- **Extrait**:

•••••

Les territoires perdus de la République

Tribune libre de Christian Vanneste*

2005-2012 : les images se superposent. Sur la première, Nicolas Sarkozy, ministre de l’Intérieur, est à La Courneuve, et répond à l’interpellation d’une habitante à sa fenêtre. Il évoque la racaille qu’il faut nettoyer, au kärcher ajoutera-t-il plus tard. Sur la seconde, François Hollande, lui Président, est à Échirolles et répond aussi à une dame à sa fenêtre : il parle d’apaisement, de justice et de sécurité. À la provocation verbale qui avait joui d’un indéniable succès médiatique, mais dont on mesure aujourd’hui l’efficacité à celle du sabre de bois du Matamore, fait face un discours plus convenu, plus mesuré, qui est d’ailleurs suivi de plusieurs interpellations, en attendant les suites judiciaires qui permettront d’évaluer la politique de Christiane Taubira. On peut, comme sainte Valérie Pécresse croire en la résurrection politique de Nicolas, et dire que la série de violences qui frappe actuellement l’opinion est due aux mauvais signaux émis par le gouvernement. Cette explication extatique est un peu courte. Le discours de Grenoble, déjà, avait marqué les esprits en juillet 2010 et donné le ton de la campagne présidentielle de Nicolas Sarkozy en vue de regagner les suffrages de la droite dure. Malheureusement, les annonces tonitruantes faites à cette occasion, déchéance de la nationalité, réforme des ordonnances de 1945 sur la justice des mineurs, expulsion des Roms, suspensions des allocations familiales se dissiperont sous le triple effet de la critique médiatique et européenne, de la mollesse majoritaire et du Conseil Constitutionnel. Deux ans plus tard, les Roms sont toujours là, la violence n’a pas reculé et c’est précisément sur le lieu du discours que retentit ce rappel douloureux.

Nicolas Sarkozy a bâti sa réputation, d’abord comme premier « flic » de France. Une présence courageuse sur le terrain, une volonté d’agir jamais démentie, un discours « musclé », et une culture du résultat toujours en éveil assuraient une image positive, celle d’un homme capable de faire « bouger les lignes ». Les statistiques semblaient lui donner raison. Après le désastre des années Jospin, et le franchissement de la barre des quatre millions de crimes et délits à l’issue d’une hausse de 18%, les gouvernements de droite ont pu communiquer, chaque année, des chiffres soulignant la baisse de la délinquance et la hausse du taux d’élucidation, accompagnée de l’augmentation des effectifs policiers inscrits dans la LOPSI I d’août 2002 : 6 500 policiers et 7 000 gendarmes supplémentaires. Une police plus efficace, mieux employée, faisant appel à des techniques de plus en plus pointues et à des fichiers performants, et soutenue dans ses investigations par les réseaux de vidéoprotection désormais appelés à se développer, alors que la gauche idéologique s’y opposait : tel est le tableau rassurant de 2010, avec une baisse des faits constatés pour les atteintes aux biens, les escroqueries, ou encore les délits routiers. Trois chiffres doivent, cependant, retenir l’attention. D’abord, si le nombre des atteintes aux biens diminue, celui des atteintes volontaires à l’intégrité physique des personnes augmente de 2,5%, ce qui conduit à une hausse de 14% en cinq ans. En second lieu, paradoxalement, le pourcentage des « mis en cause » pour ces faits est lui en baisse de 2,2%. Enfin, les mineurs prennent une part de plus en plus grande dans la délinquance : près d’un vol sur deux commis avec violences met en cause un mineur. La proportion des mineurs a cru chaque année entre 2005 et 2010 pour l’ensemble des infractions. De plus, la comparaison entre la France et les autres pays européens n’est guère à notre avantage. L’Allemagne subit en 2008 210 000 crimes et délits violents, et la France, 332 000 !

•••••

- **Données fournies**:
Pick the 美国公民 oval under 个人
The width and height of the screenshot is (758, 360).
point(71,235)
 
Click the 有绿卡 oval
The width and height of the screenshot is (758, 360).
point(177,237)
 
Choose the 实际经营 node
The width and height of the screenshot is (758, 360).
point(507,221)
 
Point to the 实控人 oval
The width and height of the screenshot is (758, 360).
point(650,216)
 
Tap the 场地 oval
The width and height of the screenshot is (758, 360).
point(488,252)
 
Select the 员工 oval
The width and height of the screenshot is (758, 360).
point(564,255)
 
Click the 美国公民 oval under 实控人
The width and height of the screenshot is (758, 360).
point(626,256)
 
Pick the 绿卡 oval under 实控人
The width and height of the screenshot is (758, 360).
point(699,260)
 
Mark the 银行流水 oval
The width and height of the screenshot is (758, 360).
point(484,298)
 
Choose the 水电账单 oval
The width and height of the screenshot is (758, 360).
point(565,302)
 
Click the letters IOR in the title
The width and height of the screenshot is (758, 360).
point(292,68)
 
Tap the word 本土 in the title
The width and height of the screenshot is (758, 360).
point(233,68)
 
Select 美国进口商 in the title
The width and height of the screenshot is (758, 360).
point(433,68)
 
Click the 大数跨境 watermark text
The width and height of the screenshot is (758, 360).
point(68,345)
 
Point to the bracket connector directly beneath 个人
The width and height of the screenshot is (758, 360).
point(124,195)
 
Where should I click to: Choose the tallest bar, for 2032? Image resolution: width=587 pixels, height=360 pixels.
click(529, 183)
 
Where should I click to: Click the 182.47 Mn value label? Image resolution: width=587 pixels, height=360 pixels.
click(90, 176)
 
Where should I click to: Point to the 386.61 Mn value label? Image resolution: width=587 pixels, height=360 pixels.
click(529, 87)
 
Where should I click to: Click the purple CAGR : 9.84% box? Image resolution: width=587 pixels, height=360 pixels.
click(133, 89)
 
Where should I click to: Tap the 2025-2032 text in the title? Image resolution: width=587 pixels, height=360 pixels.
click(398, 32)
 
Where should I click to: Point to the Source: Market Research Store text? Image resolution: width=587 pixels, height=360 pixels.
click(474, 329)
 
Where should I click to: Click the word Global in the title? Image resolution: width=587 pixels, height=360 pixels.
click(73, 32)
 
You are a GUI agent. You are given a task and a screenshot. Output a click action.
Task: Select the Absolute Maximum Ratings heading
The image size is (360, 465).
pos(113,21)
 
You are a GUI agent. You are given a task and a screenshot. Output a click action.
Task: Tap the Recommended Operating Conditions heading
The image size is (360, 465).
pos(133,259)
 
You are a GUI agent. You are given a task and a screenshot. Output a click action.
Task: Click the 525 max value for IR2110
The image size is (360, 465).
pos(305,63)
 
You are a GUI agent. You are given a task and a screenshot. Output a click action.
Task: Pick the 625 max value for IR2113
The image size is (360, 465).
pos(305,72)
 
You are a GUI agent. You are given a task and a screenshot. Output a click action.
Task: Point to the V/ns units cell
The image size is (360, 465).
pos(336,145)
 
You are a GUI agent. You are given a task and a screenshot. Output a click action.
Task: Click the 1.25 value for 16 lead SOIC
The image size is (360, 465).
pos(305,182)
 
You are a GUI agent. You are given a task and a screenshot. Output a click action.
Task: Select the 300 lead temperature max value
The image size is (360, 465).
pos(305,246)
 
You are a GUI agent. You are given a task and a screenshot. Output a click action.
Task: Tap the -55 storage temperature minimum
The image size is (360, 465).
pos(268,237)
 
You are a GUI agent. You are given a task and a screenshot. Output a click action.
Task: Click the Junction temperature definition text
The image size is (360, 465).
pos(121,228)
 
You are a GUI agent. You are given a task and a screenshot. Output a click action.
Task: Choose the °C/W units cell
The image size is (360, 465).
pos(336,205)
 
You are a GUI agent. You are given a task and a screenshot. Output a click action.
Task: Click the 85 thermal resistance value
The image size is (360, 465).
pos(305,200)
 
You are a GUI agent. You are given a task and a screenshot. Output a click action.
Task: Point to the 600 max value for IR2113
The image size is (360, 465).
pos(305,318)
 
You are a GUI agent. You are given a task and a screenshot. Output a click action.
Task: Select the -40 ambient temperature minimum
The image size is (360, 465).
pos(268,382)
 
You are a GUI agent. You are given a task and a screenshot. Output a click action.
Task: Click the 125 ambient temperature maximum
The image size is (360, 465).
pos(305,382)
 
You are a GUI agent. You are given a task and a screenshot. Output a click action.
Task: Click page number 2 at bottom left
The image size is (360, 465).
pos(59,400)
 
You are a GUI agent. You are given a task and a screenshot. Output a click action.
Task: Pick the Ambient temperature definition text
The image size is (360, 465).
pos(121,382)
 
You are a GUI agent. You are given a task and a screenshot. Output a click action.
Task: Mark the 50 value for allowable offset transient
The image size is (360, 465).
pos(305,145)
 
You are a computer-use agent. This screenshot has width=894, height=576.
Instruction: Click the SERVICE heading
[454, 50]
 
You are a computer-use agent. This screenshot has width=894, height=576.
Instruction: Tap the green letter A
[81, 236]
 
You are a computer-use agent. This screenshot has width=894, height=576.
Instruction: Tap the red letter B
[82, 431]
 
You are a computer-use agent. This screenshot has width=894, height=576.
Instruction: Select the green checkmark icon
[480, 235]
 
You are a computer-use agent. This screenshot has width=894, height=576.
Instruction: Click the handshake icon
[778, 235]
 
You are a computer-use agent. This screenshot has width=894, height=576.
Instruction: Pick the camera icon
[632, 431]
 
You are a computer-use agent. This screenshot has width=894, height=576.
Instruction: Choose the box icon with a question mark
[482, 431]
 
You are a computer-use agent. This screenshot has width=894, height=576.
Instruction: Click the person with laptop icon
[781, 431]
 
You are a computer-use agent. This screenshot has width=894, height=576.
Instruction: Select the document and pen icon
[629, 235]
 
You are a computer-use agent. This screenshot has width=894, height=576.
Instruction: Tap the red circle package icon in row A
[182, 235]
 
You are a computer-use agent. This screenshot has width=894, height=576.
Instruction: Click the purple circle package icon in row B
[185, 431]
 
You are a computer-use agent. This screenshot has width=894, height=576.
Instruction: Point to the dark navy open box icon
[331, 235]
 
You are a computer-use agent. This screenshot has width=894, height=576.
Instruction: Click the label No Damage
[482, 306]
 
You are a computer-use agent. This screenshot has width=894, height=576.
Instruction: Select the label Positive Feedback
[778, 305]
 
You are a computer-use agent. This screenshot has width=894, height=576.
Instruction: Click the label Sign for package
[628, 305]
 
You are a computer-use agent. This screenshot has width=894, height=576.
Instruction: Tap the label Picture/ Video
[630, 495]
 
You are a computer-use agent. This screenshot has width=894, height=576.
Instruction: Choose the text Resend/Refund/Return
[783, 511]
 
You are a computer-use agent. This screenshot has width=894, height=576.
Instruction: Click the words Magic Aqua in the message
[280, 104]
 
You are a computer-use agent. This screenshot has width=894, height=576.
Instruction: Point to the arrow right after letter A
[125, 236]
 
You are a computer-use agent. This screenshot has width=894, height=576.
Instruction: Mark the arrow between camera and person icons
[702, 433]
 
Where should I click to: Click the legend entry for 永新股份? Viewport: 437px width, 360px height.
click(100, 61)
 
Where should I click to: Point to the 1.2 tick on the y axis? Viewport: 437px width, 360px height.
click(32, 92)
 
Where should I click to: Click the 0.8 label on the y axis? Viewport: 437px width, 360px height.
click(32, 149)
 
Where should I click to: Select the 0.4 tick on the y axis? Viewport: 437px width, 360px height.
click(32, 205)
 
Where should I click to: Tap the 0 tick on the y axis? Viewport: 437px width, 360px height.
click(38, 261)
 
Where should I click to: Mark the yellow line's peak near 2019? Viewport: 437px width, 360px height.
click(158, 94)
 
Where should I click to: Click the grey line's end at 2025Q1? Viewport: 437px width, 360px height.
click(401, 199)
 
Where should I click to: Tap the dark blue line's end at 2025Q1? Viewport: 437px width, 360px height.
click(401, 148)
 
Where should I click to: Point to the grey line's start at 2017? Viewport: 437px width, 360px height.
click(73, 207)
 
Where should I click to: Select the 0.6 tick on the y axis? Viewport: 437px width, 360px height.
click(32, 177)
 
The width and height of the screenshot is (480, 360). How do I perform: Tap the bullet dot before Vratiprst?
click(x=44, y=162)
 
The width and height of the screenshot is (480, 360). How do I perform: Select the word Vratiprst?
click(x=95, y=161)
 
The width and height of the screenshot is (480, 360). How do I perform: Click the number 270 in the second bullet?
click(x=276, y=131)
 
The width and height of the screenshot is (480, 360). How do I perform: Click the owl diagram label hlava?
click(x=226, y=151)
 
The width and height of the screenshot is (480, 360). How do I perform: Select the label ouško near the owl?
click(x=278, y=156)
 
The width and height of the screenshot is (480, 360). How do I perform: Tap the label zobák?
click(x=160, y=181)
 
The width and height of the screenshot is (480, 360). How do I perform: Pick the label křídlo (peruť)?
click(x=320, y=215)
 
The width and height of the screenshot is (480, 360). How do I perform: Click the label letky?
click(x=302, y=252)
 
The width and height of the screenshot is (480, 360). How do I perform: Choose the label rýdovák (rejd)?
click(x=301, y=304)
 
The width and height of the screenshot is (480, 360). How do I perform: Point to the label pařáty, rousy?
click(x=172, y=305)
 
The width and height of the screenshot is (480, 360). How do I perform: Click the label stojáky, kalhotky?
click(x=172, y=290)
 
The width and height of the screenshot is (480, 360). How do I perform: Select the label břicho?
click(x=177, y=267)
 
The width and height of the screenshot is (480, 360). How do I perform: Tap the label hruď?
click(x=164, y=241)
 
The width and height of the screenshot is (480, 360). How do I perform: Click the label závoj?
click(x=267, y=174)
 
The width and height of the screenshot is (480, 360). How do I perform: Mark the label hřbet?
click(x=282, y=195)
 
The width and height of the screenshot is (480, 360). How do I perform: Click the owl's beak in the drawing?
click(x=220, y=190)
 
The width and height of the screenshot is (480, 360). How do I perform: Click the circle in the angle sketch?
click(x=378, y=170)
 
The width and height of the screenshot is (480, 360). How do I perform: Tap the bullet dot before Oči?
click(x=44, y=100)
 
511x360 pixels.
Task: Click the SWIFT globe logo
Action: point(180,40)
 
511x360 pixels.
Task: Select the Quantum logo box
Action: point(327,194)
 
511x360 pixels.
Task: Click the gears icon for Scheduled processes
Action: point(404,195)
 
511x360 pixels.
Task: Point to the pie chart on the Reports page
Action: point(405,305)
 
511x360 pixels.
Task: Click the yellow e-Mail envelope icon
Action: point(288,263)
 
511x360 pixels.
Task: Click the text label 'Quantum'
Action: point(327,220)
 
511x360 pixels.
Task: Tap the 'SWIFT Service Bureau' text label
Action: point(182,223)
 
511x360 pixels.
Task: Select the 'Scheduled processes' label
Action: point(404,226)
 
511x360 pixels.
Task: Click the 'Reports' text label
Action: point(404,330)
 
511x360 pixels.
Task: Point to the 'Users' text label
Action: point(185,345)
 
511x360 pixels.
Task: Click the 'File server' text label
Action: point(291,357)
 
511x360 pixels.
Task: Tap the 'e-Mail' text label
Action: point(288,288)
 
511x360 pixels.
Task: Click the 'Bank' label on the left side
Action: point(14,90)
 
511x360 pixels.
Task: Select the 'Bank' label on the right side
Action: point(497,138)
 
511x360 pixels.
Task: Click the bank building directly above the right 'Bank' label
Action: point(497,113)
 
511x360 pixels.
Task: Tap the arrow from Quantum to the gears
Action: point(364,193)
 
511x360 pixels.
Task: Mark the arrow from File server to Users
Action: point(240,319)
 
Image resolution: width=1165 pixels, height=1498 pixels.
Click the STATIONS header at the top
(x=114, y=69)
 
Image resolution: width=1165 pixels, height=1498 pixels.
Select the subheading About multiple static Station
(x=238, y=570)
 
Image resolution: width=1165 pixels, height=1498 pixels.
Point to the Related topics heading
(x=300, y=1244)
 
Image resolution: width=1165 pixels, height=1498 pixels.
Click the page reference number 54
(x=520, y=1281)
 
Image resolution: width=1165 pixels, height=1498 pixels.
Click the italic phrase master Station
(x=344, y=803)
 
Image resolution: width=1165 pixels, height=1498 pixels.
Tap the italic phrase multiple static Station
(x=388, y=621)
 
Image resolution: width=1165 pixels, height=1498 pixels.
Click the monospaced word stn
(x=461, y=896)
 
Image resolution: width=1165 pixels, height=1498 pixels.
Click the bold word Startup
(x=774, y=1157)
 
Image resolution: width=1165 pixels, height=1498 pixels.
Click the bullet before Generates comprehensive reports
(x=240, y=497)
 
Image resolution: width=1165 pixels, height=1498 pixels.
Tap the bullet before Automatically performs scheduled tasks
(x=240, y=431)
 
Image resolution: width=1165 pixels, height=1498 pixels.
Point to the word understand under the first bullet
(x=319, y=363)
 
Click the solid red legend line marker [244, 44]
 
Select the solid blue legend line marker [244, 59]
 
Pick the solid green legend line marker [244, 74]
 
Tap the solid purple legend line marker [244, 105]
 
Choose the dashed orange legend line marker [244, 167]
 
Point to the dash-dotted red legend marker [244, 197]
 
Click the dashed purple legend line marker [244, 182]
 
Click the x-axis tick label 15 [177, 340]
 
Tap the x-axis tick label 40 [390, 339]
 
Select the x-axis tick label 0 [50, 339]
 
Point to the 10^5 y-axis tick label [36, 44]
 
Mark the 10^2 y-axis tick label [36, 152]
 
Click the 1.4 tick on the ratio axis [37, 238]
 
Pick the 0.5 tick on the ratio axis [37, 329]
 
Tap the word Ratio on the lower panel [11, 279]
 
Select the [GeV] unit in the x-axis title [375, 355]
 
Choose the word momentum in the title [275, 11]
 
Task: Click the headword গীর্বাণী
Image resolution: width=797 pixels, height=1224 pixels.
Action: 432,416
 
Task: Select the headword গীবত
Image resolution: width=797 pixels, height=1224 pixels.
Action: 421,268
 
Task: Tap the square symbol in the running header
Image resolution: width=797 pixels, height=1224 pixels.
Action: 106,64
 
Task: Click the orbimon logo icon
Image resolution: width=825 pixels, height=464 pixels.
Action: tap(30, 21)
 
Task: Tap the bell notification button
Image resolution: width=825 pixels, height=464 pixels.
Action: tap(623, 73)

•••••

- **Consigne**:
D'après l'extrait, combien de policiers et de gendarmes en plus la LOPSI I d'août 2002 prévoyait-elle ?

- **Réponse**:
6 500 policiers et 7 000 gendarmes en plus.